The only solution is to change the game entirely.
We’re starting a movement that will reshape the way many things in this country, and across the world, get done. We’re offering not a new way of working, but a new way of living. This new way of living is based on the radical idea that you are an adult. It’s based on the radical idea that even though you owe your company your best work, you do not owe them your time or your life. This new way of living is practical and simple (though not necessarily easy), and while it’s a sweeping change from how we live life now, it requires only a basic adjustment in your thinking.
We are talking about a Results-Only Work Environment or ROWESM.
In a Results-Only Work Environment, people can do whatever they want, whenever they want, as long as the work gets done. Many companies say their people can telecommute or work a flexible schedule. But these arrangements often still include core hours, or can be dissolved should business needs change, or are doled out stingily as a perk for the privileged few. In a ROWE, you can literally do whatever you want whenever you want as long as your work is getting done. You have complete control over your life as long as your work gets done.
You can go grocery shopping at ten in the morning on Tuesday. You can take a nap at two in the afternoon on Wednesday. You can go to a movie at one in the afternoon on Thursday. And you don’t have to ask anyone’s permission or tell anyone where you’re going. You just do it. As long as your work gets done—as long as you get results—then your life is your own.
You get paid for a chunk of work, not for a chunk of time.
We realize that this sounds too good to be true. This kind of freedom and control and trust sounds like the stuff of rainbows and unicorns. But this idea didn’t come out of the blue.

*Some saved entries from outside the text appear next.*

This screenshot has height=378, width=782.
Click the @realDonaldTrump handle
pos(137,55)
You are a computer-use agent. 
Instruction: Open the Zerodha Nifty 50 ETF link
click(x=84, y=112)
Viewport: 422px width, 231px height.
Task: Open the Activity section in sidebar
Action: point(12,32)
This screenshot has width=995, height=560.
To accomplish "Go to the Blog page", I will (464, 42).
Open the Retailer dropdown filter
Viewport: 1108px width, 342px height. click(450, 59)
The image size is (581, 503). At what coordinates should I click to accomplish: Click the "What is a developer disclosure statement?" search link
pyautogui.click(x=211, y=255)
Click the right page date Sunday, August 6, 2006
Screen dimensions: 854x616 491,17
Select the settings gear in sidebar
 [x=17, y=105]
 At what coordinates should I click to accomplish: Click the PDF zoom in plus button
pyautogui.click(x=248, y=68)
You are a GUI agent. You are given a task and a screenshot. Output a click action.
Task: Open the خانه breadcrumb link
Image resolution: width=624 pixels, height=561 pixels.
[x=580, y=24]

The seeds of a Results-Only Work Environment started in 2001, when a leader at Best Buy corporate headquarters was looking for help in making the company an Employer of Choice. The Employer of Choice committee was an internal task force whose goal was to figure out how to make Best Buy a top consideration among talented people looking for employment. The group conducted a survey asking employees what they most wanted from work. The overwhelming response was, Just trust me with my time. Trust me to do my job and I will deliver results and be a happier employee to boot.
Enter Cali Ressler. Even though Cali was only twenty-four years old and an hourly employee, one of the leaders of the Employer of Choice committee asked her to help turn this insight into action.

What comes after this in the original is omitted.